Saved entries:
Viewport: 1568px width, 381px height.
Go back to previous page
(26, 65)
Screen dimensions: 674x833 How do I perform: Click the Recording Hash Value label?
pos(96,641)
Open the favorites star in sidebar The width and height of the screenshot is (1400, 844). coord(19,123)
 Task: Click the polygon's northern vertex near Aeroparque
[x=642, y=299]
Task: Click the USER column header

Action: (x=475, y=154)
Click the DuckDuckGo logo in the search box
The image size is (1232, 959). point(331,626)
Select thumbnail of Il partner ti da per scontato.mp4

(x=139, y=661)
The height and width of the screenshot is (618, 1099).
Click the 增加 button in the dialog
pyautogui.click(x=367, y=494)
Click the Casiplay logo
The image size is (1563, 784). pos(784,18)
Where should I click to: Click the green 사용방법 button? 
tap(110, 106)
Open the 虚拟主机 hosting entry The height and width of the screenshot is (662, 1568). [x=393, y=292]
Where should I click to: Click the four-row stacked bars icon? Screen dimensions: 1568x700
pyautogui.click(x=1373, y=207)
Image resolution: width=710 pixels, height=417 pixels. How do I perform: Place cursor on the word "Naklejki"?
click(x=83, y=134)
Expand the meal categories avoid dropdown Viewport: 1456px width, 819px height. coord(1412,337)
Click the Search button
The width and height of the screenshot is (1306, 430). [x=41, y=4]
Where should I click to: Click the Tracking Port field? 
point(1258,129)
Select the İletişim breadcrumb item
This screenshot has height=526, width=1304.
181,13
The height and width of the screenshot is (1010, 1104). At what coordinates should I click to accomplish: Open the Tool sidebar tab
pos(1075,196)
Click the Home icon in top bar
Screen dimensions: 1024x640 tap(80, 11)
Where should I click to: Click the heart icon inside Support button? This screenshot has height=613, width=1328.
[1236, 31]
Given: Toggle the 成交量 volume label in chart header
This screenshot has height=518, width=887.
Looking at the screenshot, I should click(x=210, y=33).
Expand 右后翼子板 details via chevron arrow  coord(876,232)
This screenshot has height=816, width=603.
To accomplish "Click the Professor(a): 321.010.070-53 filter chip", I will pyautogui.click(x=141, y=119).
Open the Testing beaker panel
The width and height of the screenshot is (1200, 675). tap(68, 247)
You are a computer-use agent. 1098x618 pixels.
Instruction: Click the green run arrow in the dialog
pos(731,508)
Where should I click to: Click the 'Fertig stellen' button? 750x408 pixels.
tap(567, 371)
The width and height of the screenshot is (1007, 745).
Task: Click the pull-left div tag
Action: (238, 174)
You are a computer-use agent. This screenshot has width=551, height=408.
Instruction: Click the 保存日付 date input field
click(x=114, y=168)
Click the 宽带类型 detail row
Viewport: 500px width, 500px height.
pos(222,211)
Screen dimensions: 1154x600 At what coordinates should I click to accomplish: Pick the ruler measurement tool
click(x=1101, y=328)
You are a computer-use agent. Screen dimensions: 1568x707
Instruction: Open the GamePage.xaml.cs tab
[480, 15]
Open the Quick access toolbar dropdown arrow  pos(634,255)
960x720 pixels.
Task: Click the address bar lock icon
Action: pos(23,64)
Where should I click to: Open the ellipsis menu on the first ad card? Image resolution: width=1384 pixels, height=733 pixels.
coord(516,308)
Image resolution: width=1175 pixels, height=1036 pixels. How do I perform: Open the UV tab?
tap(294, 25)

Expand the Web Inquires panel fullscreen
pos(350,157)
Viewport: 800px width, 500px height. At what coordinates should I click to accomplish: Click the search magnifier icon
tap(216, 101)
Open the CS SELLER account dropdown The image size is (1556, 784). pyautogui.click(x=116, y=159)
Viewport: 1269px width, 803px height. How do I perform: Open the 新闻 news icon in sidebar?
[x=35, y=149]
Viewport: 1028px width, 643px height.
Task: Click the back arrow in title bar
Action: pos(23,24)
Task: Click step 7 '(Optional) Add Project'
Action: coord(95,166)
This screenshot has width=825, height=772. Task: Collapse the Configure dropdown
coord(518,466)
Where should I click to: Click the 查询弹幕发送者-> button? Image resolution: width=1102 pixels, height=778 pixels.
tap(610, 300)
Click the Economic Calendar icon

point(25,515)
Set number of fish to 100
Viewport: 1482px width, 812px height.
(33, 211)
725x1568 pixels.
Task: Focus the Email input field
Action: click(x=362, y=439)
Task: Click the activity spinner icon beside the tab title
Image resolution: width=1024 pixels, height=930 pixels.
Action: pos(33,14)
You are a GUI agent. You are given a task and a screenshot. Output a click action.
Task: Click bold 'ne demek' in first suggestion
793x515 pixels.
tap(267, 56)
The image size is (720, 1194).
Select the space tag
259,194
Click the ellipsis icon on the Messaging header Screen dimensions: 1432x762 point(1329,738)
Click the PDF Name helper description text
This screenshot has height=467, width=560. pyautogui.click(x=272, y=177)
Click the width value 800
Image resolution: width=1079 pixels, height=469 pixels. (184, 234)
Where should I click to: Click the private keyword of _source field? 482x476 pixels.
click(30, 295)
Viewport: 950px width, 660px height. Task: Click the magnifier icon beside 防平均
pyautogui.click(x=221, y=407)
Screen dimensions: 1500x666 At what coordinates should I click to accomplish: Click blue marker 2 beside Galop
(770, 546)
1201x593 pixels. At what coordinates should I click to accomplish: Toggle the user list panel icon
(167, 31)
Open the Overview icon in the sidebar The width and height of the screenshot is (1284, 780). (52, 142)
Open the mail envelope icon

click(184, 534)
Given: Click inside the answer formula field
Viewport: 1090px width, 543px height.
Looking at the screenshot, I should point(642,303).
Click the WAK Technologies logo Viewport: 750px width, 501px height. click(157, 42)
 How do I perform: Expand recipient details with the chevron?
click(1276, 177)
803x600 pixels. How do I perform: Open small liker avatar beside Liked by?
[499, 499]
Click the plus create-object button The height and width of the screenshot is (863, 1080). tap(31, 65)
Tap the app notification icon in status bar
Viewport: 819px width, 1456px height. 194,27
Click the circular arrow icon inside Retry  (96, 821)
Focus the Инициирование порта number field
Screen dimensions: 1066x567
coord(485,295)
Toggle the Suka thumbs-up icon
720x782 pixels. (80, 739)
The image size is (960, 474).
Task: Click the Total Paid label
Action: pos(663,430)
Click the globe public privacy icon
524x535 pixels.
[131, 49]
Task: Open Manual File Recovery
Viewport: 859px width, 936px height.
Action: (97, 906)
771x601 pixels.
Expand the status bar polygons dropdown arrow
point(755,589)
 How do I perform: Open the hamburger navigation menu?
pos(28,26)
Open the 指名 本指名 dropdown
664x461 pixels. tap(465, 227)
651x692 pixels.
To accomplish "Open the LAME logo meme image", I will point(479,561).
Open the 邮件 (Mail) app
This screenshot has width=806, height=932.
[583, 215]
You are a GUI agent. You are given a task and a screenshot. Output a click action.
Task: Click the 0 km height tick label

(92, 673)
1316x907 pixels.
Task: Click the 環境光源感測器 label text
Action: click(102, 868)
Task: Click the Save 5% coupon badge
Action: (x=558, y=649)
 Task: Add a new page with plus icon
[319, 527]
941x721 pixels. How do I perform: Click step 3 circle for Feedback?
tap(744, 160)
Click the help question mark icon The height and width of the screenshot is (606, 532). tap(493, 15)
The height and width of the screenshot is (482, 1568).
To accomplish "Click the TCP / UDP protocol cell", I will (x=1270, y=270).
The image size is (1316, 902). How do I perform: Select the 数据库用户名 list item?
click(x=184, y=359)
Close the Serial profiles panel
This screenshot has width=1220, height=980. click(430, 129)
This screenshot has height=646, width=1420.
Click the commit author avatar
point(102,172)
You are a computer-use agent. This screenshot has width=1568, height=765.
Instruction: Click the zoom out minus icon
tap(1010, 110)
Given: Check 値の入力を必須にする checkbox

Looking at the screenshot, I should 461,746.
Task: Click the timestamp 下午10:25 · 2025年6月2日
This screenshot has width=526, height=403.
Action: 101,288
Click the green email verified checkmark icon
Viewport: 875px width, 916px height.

**REQUIRED WORK**
Only lines that contain "will" are needed, so copy each of them from the data.

**OUTPUT OF THE EXERCISE**
To accomplish "Click the Professor(a): 321.010.070-53 filter chip", I will pyautogui.click(x=141, y=119).
To accomplish "Open the LAME logo meme image", I will point(479,561).
To accomplish "Click the TCP / UDP protocol cell", I will (x=1270, y=270).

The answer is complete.